Le procès pour escroquerie du contesté coordinateur du parti UDIR (Union pour la Défense des Intérêts Républicains) pour les élections législatives, Mory Kaba et son épouse s’est ouvert ce jeudi, 20 février 2020, au tribunal de première instance de Mafanco. Mais, aussitôt que l’audience démarré, les avocats des prévenus ont soulevé « un défaut de qualité du représentant de la partie civile » dans cette affaire. Et, les débats qui ont suivi ont contraint le tribunal à demander à la partie civile de verser les statuts et règlements intérieurs du parti UDIR au dossier de la procédure. Et le procès a été renvoyé à quinzaine, rapporte un journaliste de Guineematin.com qui était au tribunal de Mafanco.

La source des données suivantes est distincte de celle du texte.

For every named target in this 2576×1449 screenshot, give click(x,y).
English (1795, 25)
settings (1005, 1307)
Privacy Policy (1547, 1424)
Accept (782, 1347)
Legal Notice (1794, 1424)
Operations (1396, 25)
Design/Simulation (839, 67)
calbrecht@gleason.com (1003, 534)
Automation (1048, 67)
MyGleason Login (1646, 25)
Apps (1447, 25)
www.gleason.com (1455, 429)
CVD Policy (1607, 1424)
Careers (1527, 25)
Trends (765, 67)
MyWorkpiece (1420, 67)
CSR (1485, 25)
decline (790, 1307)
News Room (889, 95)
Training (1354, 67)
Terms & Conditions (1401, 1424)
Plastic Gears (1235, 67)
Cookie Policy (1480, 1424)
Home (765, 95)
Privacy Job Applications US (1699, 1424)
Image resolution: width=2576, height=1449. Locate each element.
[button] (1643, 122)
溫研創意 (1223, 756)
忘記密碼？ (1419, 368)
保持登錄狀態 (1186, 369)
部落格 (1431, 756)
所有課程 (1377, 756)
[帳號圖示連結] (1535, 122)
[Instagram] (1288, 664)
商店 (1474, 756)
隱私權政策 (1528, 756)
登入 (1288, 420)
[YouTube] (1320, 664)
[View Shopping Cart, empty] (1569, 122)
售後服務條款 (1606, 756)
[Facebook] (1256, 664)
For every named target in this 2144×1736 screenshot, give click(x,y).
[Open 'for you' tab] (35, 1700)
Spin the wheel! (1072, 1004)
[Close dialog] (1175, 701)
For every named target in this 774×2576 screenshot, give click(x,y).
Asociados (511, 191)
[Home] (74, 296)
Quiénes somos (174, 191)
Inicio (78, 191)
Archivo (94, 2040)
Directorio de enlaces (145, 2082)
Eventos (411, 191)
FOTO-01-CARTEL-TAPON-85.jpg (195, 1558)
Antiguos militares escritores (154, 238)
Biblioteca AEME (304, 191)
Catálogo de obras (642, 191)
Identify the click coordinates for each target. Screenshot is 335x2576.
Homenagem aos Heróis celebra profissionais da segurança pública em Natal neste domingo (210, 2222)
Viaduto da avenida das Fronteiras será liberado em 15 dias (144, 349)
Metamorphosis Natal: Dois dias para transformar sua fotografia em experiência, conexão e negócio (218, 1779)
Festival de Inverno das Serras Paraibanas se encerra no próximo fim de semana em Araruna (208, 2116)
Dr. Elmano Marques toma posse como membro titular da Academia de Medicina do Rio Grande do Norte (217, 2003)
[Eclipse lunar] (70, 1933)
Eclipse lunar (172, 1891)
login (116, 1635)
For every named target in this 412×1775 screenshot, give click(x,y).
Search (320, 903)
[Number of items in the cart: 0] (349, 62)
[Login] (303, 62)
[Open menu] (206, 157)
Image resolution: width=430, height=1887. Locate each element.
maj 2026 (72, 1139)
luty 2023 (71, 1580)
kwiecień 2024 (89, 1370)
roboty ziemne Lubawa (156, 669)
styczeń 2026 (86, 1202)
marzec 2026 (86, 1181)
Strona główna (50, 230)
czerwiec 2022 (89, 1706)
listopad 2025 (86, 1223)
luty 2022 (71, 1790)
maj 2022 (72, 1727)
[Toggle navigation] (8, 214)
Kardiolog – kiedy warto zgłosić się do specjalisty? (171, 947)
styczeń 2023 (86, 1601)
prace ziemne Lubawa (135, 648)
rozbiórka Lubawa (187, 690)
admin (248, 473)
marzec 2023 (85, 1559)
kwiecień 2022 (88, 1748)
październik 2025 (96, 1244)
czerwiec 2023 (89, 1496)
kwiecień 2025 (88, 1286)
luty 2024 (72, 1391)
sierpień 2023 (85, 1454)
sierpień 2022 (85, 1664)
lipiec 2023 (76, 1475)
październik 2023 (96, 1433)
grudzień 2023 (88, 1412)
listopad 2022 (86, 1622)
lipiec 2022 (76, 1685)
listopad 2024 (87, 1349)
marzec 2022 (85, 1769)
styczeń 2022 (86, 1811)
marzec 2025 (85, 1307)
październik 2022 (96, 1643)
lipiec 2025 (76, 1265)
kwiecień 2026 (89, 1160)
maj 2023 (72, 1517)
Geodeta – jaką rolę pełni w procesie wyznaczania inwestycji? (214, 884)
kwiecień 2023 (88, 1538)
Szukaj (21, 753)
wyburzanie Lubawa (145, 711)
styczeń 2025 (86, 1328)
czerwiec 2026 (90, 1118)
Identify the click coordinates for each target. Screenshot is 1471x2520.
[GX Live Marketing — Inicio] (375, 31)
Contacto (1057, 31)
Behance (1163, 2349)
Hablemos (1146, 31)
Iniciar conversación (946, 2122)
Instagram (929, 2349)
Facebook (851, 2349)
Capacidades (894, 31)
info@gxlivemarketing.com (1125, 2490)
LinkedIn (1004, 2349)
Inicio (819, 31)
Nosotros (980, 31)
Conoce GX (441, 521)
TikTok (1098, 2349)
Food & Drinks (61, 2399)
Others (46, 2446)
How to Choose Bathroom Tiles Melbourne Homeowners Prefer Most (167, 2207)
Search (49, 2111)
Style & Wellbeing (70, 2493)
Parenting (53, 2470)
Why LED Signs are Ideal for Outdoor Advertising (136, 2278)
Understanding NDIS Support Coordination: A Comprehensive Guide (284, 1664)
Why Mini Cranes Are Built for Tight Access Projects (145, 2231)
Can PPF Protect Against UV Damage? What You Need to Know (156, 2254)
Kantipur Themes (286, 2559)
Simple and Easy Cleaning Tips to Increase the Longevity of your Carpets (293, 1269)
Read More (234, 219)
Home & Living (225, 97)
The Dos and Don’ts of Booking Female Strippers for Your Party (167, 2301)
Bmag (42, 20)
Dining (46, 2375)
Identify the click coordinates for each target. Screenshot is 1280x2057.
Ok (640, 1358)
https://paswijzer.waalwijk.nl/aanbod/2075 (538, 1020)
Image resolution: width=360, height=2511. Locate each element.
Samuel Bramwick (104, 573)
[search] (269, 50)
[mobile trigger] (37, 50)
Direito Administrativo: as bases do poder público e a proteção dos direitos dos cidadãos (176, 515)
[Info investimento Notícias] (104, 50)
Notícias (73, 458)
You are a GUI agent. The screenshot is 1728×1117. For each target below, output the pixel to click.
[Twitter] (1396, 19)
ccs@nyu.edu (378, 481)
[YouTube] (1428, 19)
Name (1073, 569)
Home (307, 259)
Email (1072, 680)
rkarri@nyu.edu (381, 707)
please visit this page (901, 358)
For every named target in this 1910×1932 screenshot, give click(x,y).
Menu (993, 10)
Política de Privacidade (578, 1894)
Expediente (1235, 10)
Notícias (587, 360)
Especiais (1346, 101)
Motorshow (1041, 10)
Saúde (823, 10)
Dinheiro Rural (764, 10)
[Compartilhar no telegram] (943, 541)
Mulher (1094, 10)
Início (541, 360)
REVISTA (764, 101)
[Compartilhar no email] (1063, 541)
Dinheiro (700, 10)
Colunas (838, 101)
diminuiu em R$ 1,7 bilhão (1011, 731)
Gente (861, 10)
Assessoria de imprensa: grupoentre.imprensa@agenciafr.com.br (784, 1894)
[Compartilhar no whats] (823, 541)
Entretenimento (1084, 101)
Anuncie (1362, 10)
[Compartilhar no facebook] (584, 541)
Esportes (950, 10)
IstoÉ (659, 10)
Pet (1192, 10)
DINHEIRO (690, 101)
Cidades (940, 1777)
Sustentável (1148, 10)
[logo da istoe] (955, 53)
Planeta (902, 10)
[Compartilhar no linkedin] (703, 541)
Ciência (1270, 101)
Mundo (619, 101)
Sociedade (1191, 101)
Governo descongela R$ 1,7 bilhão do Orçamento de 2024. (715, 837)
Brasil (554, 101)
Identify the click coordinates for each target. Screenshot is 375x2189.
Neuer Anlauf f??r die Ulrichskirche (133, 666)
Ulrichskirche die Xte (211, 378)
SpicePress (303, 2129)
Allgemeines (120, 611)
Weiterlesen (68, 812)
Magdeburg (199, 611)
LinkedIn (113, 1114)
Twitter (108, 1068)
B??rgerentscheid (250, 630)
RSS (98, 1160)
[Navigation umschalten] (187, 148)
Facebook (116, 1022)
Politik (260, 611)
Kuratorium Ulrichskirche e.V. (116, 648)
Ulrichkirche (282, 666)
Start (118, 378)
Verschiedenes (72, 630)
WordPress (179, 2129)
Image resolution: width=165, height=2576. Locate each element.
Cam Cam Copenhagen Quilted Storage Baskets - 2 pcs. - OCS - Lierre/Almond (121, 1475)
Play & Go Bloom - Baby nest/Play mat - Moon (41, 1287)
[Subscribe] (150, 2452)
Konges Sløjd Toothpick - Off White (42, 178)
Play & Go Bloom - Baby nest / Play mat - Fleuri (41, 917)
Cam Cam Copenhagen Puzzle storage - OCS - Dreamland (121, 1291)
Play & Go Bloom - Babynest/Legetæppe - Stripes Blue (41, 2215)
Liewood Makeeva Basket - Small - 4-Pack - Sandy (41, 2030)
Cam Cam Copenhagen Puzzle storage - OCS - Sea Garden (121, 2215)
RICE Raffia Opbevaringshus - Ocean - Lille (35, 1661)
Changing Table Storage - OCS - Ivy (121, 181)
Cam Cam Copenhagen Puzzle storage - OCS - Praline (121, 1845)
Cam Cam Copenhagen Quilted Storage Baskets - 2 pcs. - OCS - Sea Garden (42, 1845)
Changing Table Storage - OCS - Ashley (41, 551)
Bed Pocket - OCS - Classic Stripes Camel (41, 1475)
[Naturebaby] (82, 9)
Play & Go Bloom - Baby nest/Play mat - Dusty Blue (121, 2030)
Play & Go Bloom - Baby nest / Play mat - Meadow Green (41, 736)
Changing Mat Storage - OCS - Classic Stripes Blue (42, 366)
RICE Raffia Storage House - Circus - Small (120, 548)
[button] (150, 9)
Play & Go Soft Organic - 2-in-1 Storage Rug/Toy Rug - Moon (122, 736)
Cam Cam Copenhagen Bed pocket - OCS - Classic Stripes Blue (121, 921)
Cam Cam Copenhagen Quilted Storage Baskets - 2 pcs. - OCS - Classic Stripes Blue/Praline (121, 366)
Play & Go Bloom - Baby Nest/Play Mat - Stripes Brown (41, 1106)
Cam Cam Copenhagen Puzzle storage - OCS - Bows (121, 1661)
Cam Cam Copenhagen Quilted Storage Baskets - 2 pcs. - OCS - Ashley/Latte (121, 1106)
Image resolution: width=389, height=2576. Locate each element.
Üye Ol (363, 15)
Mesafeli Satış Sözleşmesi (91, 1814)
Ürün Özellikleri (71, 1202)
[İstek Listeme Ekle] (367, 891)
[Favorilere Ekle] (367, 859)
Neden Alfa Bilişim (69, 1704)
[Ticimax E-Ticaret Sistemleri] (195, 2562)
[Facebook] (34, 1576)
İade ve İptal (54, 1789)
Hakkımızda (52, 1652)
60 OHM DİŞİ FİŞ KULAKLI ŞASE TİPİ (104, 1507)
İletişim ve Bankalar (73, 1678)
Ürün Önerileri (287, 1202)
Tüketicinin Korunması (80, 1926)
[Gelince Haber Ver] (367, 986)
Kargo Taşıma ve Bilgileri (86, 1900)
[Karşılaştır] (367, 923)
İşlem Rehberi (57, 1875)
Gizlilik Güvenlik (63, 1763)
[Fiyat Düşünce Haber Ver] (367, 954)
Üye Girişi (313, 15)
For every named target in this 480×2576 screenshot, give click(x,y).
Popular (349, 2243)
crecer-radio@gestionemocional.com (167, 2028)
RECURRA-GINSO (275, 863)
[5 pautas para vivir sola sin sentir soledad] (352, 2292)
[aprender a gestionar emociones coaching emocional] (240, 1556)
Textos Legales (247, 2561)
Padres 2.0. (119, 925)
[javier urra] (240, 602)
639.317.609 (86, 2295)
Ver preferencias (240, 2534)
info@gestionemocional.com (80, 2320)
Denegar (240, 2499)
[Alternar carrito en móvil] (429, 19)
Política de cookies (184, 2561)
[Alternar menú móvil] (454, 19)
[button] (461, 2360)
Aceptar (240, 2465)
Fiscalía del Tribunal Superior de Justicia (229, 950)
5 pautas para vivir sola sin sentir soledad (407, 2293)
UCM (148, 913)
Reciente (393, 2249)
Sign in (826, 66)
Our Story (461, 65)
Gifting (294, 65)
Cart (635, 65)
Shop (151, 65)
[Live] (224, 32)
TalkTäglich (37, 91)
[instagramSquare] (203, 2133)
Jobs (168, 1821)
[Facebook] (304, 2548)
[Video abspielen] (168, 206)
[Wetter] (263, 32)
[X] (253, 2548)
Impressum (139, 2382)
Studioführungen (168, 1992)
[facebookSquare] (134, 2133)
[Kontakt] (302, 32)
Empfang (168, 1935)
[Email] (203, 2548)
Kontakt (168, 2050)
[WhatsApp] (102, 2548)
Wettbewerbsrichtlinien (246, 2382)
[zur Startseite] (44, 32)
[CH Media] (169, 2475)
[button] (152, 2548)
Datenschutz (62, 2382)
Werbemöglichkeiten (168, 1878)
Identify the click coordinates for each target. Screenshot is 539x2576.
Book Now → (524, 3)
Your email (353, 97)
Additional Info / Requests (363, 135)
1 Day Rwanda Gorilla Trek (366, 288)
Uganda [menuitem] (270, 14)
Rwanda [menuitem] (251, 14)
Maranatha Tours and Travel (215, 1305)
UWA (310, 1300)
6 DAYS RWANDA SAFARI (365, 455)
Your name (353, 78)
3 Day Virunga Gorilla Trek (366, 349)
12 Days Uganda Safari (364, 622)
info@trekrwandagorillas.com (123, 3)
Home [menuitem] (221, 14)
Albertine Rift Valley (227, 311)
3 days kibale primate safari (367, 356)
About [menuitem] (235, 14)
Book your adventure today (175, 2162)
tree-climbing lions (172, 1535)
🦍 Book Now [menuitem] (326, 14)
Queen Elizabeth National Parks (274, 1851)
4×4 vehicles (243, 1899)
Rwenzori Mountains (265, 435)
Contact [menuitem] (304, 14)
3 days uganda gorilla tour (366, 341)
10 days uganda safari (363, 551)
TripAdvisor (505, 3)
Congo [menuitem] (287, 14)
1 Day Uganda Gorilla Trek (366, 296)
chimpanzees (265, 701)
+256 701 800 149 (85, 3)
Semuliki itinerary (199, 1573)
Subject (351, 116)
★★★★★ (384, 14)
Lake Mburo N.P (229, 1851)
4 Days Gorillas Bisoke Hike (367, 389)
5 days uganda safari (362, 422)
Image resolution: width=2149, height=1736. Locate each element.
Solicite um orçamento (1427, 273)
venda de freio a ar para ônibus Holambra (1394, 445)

Selon les informations, Mory Kaba et son épouse ont été assignés en justice par le parti UDIR. Ce parti politique (au sein duquel Mory Kaba occupait jusqu’à récemment le poste de coordinateur) accuse les deux prévenus d’escroquerie, portant sur le somme de 200 millions de francs guinéens. Ce montant était destiné à l’élaboration du programme de société du parti ; mais, au lieu de s’atteler à la tâche, Mory Kaba aurait « plagié » le programme de société d’un parti camerounais.

A cette première évocation de cette affaire devant le tribunal correctionnel de Mafanco, les avocats des prévenus ont demandé au tribunal de « constater un défaut de qualité » de la partie civile. Car, soutient Me Ahmadou Kourouma, le représentant du parti UDIR à cette audience, Ouigui Koïvogui, n’a aucune qualité de représenter ce parti politique à cette barre.« Quand le parti a été nouvellement créé, je crois en 2009, ils ont fait une assemblée générale qui a bien élu ce monsieur (Ouigui Koïvogui) comme représentant du parti. Mais, beaucoup d’assemblées se sont tenues après ça, et la dernière, en date de décembre 2019, a élu Mory Kaba comme étant le seul et unique représentant de ce parti…

Quand nous avons fouillé également dans le dossier, nous nous sommes rendu compte que ce monsieur (Ouigui Koïvogui), devant un huissier, a déclaré ouvertement qu’il n’est pas au courant si le parti a intenté une action. Nous avons le procès-verbal de l’huissier fait en ce sens. Comment voulez-vous que ce monsieur (Ouigui Koïvogui) se dise encore représentant du parti UDIR ? Il n’a pas été élu par l’assemblée, il n’a aucun mandat du parti et nous avons compris que ce procès n’est rien d’autre qu’une forme pour exclure Mory Kaba de ce parti », a expliqué Me Ahmadou Kourouma.

Mais, pour le conseil de la partie civile, Me David Béavogui, cette réaction de la défense ne vise qu’à éviter un débat de fond dans cette affaire. « C’est une fuite en avant. On dit souvent que la meilleure façon de se défendre c’est d’attaquer, et c’est ce que la défense a fait. En soulevant les défauts de qualité de la partie civile, ils ne voudraient pas qu’on aille au fond… Nous nous avons toutes les armes en notre possession et qui sont déjà versées dans le dossier de la procédure. J’ai versé le procès-verbal de l’assemblée générale constitutive qui est l’élément de preuve de la qualité du secrétaire général. Donc, il n’y avait même pas lieu de renvoyer à mon avis », a indiqué Me David Béavogui.

Finalement, le juge audiencier, Mohamed Lamine Camara, a renvoyé l’audience au 05 mars prochain pour permettre à la partie civile de verser au dossier de la procédure, les statuts et règlements intérieurs qui régissent le parti UDIR.